These "signs of discipleship," coupled as they always are with the reforming and regenerating power of Spirit, make Christian Science the most comprehensively philanthropic movement on earth, for it includes in its work everything that the noblest philanthropy strives to accomplish. It is health-giving, it is divinely educational, it is the true and only asylum, the only true socialism; acknowledging but one Mind, one Father, one family, the brotherhood of man, all heirs of the same affluent Love — each having all, as he claims it by divine birthright and heirship. Is not this Christian?

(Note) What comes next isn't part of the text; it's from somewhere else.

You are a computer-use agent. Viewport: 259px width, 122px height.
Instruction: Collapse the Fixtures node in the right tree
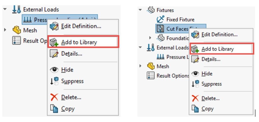point(140,10)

Indeed, all that poets have dreamed of, all that philosophy has striven for, all that science has toiled for, in laborious marches toward the conquest of material forces and laws, is gathered in one grand sunburst of Truth, and its Discoverer, the Rev. Mary Baker Eddy, has named it Christian Science.

Through it, all will some glad day sit at the feet of Jesus and acknowledge one Cause, one Intelligence, and its perfect harmonious phenomena, man, and the spiritual universe.

Glimpses of the reality of the spiritual cosmos have lightened the darkness of material history for centuries, from Plato to Emerson, and brightens like a fine thread of gold the woof of German transcendentalism, but it was left for one woman to clinch this glimpse of Truth with the incontrovertible logic that if the spiritual is the infinite Real, then correspondingly the material must be the unreal.

Two opposites cannot possibly both be real. She, in her teachings in Christian Science, holds to this unswerving, divine logic, brings its beneficence to meet human needs, and proves it absolute.

This divine Science summons each individual to choose which shall be made real to his or her consciousness; the perfect, spiritual, harmonious, and eternal, or its opposite, the imperfect, material, discordant, and mortal, unreal. It calls the slumbering world to awake, understand, and apply the power of spiritual thought.




Think truly, and thy thought

Shall the world's great famine feed.

Speak truly, and each word of thine

Shall be a fruitful seed;

Live truly, and thy life shall be

A grand and noble creed.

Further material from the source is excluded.